Postmodern thought is often misunderstood as a rejection of science or of material reality. In fact, its central concern is not whether bodies are real, but how reality is authorised. Postmodernism examines the social, historical, and institutional processes through which some forms of knowledge become dominant while others are marginalised. In medicine, it draws attention to how suffering is not only investigated but also interpreted, ranked, and legitimised. From this perspective, medically unexplained conditions are not simply technical failures awaiting future biomarkers; they are sites where the power to define what counts as ‘real illness’ becomes visible. A postmodern lens is therefore useful here not because it denies biology, but because it exposes the cultural and moral frameworks through which biology is granted meaning.

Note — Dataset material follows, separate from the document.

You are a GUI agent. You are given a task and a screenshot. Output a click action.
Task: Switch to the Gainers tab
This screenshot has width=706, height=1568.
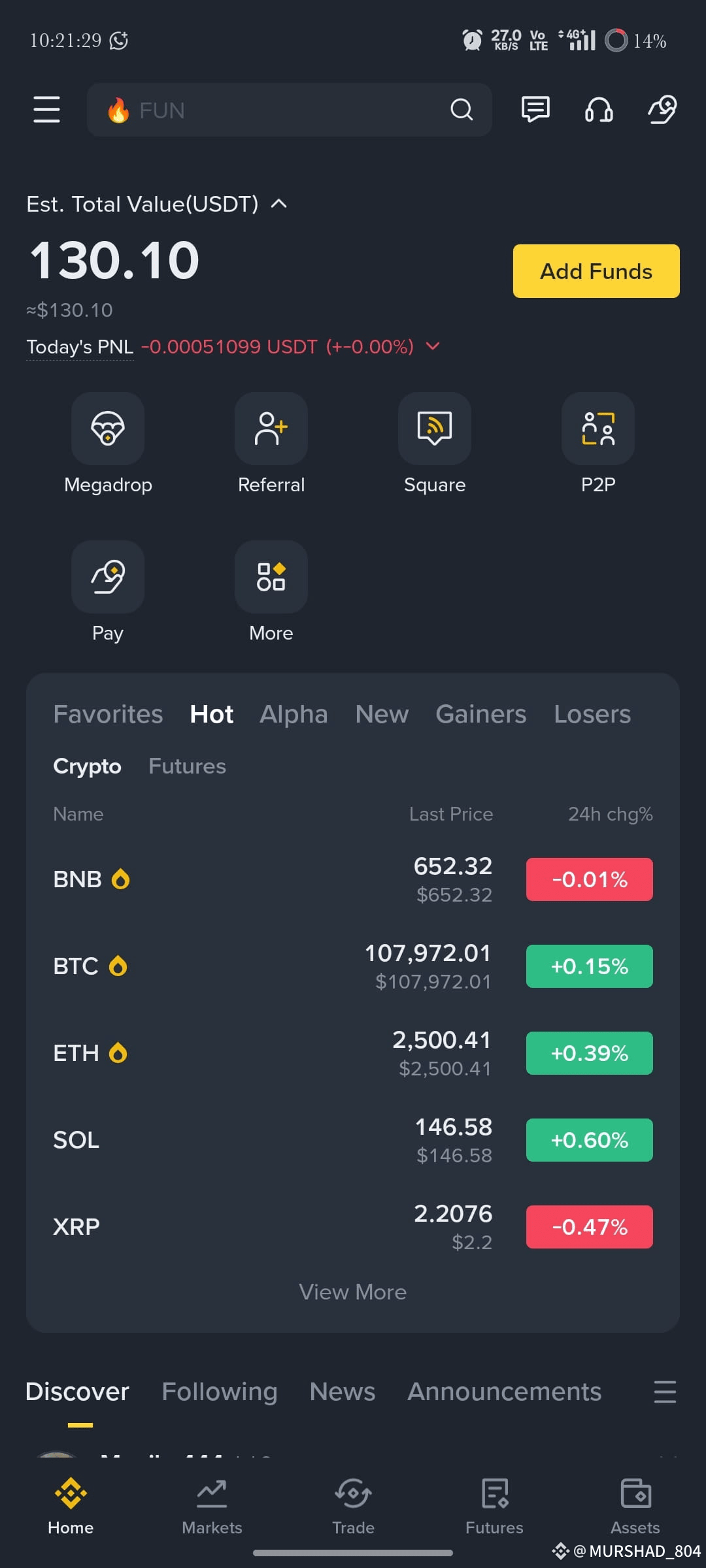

When legitimacy is monopolised by lesion-based medicine, patients with fatigue and functional disorders are structurally positioned to fail recognition. Their suffering is real, but its form does not map cleanly onto the objects our systems are designed to certify. The result is not neutral uncertainty, but delegitimisation and suspicion. This is not primarily a failure of compassion. It is a category problem. We are asking a lesion-detection system to certify functional realities.

The Limits of Lesion-Based Medicine

It may be necessary to confront a more unsettling possibility that orthodox medicine, shaped by centuries of anatomical localisation, and evidence hierarchies, may never be fully equipped to apprehend or legitimise conditions organised around instability of function rather than demonstrable damage. This is not a failure of clinicians nor a rejection of biomedical science, but a recognition that Knowledge like instruments, are selective. They illuminate some realities brilliantly and render others indistinct. In this context, rehabilitation medicine represents not a secondary service, but a different medical culture. Its organising commitments to function, participation, adaptation, and lived capacity align more naturally with fatigue-based and functional disorders. Rehabilitation professionals are trained to work productively in uncertainty, to intervene without full mechanistic explanation, and to build clinical legitimacy around trajectories of function rather than lesions. ⁵ This places rehabilitation medicine in a uniquely qualified position not only to treat these patients, but to advocate for them, and to serve as a clinical home for forms of suffering that acute biomedical frameworks continue to struggle to recognise.

Disability and rehabilitation studies have already performed a quiet corrective. It relocated the centre of gravity from diagnosis to function, from cause to participation, from pathology to lived constraint. In doing so, it demonstrated that recognition need not wait for mechanisms. One can acknowledge suffering, protect dignity, and justify support without resolving ontology. This is not anti-scientific. It is anti-monopoly of science over meaning.